* [What needs to be done] Please show each line of the listing where "computer" is present.

* [Provided entries]

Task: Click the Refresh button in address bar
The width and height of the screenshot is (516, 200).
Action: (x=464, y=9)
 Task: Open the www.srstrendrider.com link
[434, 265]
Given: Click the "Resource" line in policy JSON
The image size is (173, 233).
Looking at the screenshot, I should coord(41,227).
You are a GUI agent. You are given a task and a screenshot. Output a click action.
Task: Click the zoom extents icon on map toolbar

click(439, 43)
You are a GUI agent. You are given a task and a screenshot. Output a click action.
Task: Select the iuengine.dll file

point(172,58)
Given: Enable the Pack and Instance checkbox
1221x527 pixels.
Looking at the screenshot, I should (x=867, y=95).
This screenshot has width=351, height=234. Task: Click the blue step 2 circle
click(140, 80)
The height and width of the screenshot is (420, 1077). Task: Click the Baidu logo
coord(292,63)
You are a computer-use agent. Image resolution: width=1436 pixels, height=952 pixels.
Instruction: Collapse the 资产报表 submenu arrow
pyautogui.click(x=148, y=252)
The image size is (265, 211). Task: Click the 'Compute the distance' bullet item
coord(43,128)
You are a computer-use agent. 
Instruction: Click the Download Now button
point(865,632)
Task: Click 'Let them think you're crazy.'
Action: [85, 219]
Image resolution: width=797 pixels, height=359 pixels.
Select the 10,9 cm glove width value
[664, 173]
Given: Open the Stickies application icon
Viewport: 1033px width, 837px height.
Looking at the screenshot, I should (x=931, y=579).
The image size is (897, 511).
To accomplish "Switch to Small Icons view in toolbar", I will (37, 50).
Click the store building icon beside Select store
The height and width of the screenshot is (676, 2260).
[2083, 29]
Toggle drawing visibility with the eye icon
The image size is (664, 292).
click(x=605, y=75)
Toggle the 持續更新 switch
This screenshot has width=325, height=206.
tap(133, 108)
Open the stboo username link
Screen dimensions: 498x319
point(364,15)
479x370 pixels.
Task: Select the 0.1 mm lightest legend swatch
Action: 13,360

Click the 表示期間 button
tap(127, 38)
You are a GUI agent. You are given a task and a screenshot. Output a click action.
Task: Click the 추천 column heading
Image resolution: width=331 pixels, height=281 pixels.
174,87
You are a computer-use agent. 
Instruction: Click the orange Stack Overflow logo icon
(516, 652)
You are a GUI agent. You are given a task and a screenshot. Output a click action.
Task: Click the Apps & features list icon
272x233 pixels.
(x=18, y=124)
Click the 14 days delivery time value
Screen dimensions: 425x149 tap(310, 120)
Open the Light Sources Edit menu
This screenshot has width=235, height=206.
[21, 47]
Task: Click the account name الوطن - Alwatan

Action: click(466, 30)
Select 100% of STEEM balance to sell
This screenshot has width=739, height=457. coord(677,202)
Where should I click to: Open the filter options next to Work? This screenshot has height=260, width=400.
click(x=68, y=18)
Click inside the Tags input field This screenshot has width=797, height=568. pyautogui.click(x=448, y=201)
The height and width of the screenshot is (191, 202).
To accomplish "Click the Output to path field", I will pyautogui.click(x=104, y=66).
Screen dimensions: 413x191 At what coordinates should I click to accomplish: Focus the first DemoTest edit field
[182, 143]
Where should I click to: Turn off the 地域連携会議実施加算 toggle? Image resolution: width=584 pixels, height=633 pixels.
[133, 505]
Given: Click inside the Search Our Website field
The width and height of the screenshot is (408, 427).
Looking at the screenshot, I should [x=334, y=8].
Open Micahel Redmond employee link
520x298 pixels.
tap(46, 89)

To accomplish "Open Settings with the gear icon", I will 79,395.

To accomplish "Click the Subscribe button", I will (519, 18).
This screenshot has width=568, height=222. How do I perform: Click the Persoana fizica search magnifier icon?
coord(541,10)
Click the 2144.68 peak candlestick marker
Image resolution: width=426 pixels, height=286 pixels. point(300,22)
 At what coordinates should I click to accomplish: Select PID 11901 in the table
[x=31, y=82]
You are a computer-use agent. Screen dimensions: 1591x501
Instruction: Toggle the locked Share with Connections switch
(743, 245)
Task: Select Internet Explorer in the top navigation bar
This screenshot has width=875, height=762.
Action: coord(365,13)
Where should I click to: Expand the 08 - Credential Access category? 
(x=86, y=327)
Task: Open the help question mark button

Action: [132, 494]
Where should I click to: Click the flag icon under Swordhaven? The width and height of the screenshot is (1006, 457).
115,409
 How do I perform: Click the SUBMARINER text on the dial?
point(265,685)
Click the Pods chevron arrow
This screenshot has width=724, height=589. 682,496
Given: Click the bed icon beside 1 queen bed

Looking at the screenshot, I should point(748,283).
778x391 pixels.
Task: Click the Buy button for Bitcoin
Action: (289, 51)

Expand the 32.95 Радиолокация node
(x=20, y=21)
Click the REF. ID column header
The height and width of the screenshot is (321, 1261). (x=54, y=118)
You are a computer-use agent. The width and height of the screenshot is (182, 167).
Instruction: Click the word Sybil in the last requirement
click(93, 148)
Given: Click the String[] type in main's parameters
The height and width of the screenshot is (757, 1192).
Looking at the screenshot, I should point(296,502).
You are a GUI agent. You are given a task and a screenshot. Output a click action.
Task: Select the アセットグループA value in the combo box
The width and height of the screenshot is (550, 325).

* [Answer to the problem]
You are a computer-use agent. Image resolution: width=1436 pixels, height=952 pixels.
You are a computer-use agent. 
You are a computer-use agent. 
You are a computer-use agent. Screen dimensions: 1591x501
You are a computer-use agent. The width and height of the screenshot is (182, 167).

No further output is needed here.